John Harrison did not long survive the settlement of his claims; for he died on the 24th of March, 1776, at the age of eighty-three. He was buried at the south-west corner of Hampstead parish churchyard, where a tombstone was erected to his memory, and an inscription placed upon it commemorating his services. His wife survived him only a year; she died at seventy-two, and was buried in the same tomb. His son, William Harrison, F.R.S., a deputy-lientenant of the counties of Monmouth and Middlesex, died in 1815, at the ripe age of eighty-eight, and was also interred there. The tomb having stood for more than a century, became somewhat dilapidated; when the Clock-makers' Company of the City of London took steps in 1879 to reconstruct it, and recut the inscriptions. An appropriate ceremony took place at the final uncovering of the tomb.

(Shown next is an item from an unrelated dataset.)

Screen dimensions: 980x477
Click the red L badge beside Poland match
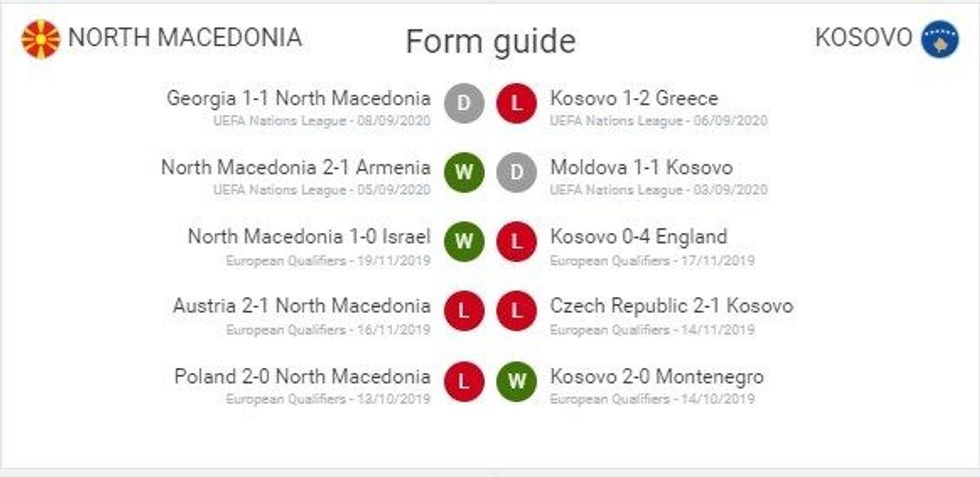point(464,380)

But perhaps the most interesting works connected with John Harrison and the great labour of his life, are the wooden clock at the South Kensington Museum, and the four chronometers made by him for the Government, which are still preserved at the Royal Observatory, Greenwich. The three early ones are of great weight, and can scarcely be moved without some bodily labour. But the fourth, the marine chronometer or watch, is of small dimensions, and is easily handled. It still possesses the power of going accurately; as does "Mr. Kendal's watch," which was made exactly after it. These will always prove the best memorials of this distinguished workman.
Before concluding this brief notice of the life and labours of John Harrison, it becomes me to thank most cordially Mr. Christie, Astronomer-Royal, for his kindness in exhibiting the various chronometers deposited at the Greenwich Observatory, and for his permission to inspect the minutes of the Board of Longitude, where the various interviews between the inventor and the commissioners, extending over many years, are faithfully but too procrastinatingly recorded. It may be finally said of John Harrison, that by his invention of the chronometer—the ever-sleepless and ever-trusty friend of the mariner—he conferred an incalculable benefit on science and navigation, and established his claim to be regarded as one of the greatest benefactors of mankind.

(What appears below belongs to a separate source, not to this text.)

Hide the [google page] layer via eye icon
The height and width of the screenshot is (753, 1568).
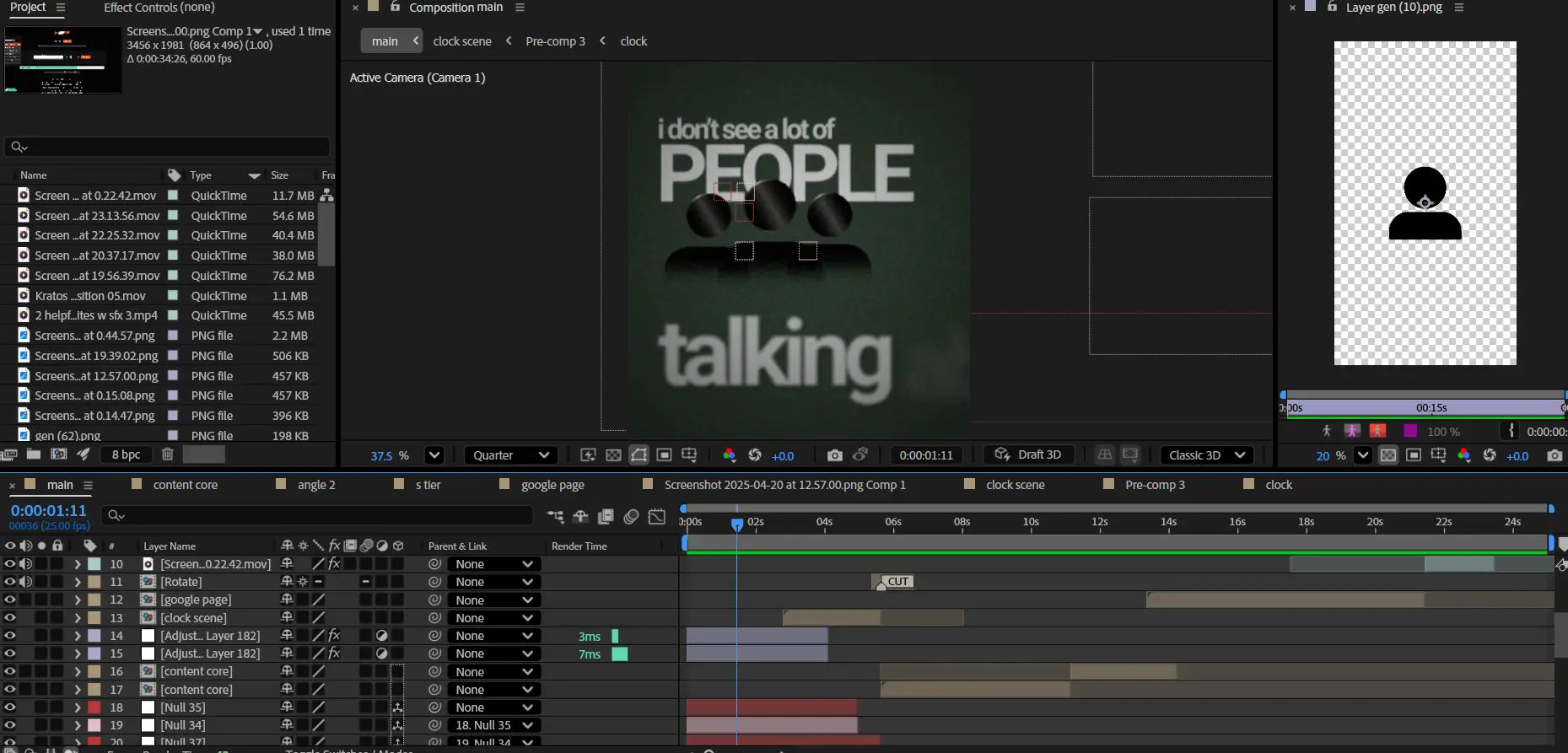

POstscript.—In addition to the information contained in this chapter, I have been recently informed by the Rev. Mr. Sankey, vicar of Wragby, that the family is quite extinct in the parish, except the wife of a plumber, who claims relationship with Harrison. The representative of the Winn family was created Lord St. Oswald in 1885. Harrison is not quite forgotten at Foulby. The house in which he was born was a low thatched cottage, with two rooms, one used as a living room, and the other as a sleeping room. The house was pulled down about forty years ago; but the entrance door, being of strong, hard wood, is still preserved. The vicar adds that young Harrison would lie out on the grass all night in summer time, studying the details of his wooden clock.
Footnotes to Chapter III.
[1] Originally published in Longmam's Magazine, but now rewritten and enlarged.
[2] Popular Astronomy. By Simon Newcomb, LL.D., Professor U.S. Naval Observatory.
[3] Biographia Britannica, vol. vi. part 2, p. 4375. This volume was published in 1766, before the final reward had been granted to Harrison.
[4] This clock is in the possession of Abraham Riley, of Bromley, near Leeds. He informs us that the clock is made of wood throughout, excepting the escapement and the dial, which are made of brass. It bears the mark of "John Harrison, 1713."
[5] Harrison's compensation pendulum was afterwards improved by Arnold, Earnshaw, and other English makers. Dent's prismatic balance is now considered the best.